Re: [LSF/MM/BPF TOPIC] Non-lru page migration in a memdesc world

Matthew Wilcox <willy@xxxxxxxxxxxxx> · Tue, 7 Jan 2025 16:49:45 +0000

On Tue, Jan 07, 2025 at 05:11:02PM +0100, David Hildenbrand wrote:
> one item on my todo list is making PageOffline pages to stop using "struct
> page" members except page->type and 1/2 flags, to prepare them for the
> memdesc future, to avoid unnecessary atomics, and to resolve some (so-far)
> theoretical issues with temporary speculative references.

Well, thank goodness someone's working on this!  Because I'm stumped.

> For that, we use the "non-lru page migration" framework and in that process
> we make use of ... way to many members of "struct page"/"struct folio" and
> rely on the refcount not being 0. For example, we certainly don't want to
> allocate memdescs for PageOffline pages just so some of them can be
> migrated.

I mean, let's start with how we migrate pages.

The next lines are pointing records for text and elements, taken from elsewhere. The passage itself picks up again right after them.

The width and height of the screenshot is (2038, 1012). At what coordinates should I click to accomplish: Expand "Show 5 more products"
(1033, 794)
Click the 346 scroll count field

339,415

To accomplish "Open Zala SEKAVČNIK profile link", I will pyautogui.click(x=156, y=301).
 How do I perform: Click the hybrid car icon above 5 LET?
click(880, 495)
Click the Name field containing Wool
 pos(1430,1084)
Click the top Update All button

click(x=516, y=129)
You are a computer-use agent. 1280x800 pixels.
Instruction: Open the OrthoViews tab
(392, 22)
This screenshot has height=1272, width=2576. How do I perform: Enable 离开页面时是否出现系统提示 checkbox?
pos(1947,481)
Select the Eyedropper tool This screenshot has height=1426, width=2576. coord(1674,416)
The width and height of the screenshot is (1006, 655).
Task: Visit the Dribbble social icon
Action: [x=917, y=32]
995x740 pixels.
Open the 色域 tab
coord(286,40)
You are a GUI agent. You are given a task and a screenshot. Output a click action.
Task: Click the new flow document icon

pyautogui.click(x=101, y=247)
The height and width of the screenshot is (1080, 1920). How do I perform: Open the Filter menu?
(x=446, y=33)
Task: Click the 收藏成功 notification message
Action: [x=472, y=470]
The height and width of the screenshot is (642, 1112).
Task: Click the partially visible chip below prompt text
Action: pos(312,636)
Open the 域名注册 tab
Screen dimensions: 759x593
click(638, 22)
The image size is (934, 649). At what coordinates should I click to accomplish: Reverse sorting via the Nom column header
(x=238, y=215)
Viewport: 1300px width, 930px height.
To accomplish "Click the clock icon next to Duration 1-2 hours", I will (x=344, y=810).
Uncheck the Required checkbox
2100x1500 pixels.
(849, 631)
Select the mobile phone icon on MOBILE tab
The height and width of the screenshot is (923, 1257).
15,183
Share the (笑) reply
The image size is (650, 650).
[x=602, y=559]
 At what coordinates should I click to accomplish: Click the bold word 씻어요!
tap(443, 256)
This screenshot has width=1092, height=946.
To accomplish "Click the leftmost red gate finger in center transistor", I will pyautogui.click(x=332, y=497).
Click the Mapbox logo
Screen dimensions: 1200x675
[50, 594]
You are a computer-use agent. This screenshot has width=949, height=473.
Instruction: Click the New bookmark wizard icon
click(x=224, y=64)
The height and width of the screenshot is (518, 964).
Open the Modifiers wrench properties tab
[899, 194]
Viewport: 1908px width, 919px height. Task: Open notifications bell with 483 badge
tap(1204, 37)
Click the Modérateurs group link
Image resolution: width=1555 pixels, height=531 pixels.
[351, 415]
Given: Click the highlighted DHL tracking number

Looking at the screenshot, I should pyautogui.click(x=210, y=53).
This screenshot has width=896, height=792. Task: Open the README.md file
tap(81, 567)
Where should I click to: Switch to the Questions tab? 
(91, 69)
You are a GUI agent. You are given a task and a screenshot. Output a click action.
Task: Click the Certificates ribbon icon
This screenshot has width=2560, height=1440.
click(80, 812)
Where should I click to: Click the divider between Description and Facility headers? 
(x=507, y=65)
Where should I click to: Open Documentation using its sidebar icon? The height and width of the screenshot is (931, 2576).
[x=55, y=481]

int migrate_pages(struct list_head *from, new_folio_t get_new_folio,
                free_folio_t put_new_folio, unsigned long private,
                enum migrate_mode mode, int reason, unsigned int *ret_succeeded)
...
        list_for_each_entry_safe(folio, folio2, from, lru) {

We identify every folio to be migrated and put them on a list.  But once
non-folio things need to be migrated, this code is wrong.

We could rename this to migrate_folios() and have a different function
for migrating non-folio memory.  But now the compaction code starts to
look distressingly complex [1].  So we need a way to pass in a list/array
of memory to be migrated that doesn't involve a list_head and magically
trying to deduce what the memory is.

I'm actually wondering about a bitmap.  Generally when we migrate memory
it's to create physical contiguity so perhaps passing in a base_pfn
and a bitmap that contains, say, PMD_ORDER bits; then it's the job of
the migration code to figure out what to do for each pfn indicated by
base_pfn and the set bits in the bitmap?

Although now I write this down, I guess NUMA migration doesn't behave
that way.  So perhaps compaction-migration and numa-migration end up
using different interfaces?  I think NUMA migration always migrates
folios, so it can keep using get_new_folio() and put_new_folio() while
the compaction-migration might need a different pair of callbacks to
allocate/free memory of many different memdesc types.

[1] OK, it is already distressingly complex.  But we're making it even
more complex.